Director/co-writer James Manera—whose resume consists of an episode of Nash Bridges and a TV special hosted by Kevin Spacey—seems focused on getting through each scene as quickly and cheaply as possible. Having cut down Rand’s notoriously long-winded arguments to nonsensical soundbites—some of which are extrapolated upon by Glenn Beck and Ron Paul, who cameo as themselves—Manera instead tries to build the movie’s case by inverting the imagery, dressing the capitalists in the finery of the working class, and vice versa.
The viewer knows Galt’s billionaire bunch are good guys because they wear flannel everywhere, drive pick-ups, like their eggs scrambled, and cook their own meals. The socialists and union leaders are bad guys because they dress in suits and ties, dine in restaurants and hotels, eat their hardboiled eggs with an egg cup and spoon, smoke cigars, and drink scotch.
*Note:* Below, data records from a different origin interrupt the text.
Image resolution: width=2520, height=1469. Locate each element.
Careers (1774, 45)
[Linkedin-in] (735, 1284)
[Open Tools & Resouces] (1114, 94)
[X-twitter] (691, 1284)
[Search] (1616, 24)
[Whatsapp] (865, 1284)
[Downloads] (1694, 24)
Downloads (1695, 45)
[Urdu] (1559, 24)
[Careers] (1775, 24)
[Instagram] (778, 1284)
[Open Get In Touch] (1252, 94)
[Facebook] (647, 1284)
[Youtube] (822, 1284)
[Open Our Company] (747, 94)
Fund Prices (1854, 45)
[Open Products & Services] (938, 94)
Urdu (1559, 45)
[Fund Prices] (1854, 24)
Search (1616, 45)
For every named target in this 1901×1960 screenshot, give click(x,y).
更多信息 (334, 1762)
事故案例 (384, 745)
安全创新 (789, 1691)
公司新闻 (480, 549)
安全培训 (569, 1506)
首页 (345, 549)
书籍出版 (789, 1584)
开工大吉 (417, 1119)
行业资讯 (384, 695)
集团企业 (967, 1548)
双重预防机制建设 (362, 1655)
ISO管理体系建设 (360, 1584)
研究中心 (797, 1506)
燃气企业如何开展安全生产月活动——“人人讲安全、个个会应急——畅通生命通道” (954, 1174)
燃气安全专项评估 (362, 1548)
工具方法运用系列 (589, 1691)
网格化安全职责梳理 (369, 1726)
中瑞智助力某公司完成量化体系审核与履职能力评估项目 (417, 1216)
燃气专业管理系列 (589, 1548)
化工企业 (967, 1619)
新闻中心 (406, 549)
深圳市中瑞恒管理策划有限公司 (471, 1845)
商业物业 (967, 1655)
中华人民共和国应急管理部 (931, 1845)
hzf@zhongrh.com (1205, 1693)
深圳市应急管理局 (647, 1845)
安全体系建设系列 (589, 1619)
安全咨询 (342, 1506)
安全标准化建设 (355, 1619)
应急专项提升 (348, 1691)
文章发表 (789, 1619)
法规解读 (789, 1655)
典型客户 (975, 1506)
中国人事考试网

In other words, because they look exactly like the popular image of the wealthy. (The scotch glasses are ubiquitous, though it appears no one involved in the production has ever heard of a coaster.) These caricatures of greed and privilege would seem hackneyed in silent-era Soviet agit-prop. Atlas Shrugged, Part III’s reliance on them speaks volumes about how desperate the movie is to make a point, and how bad it is at doing that.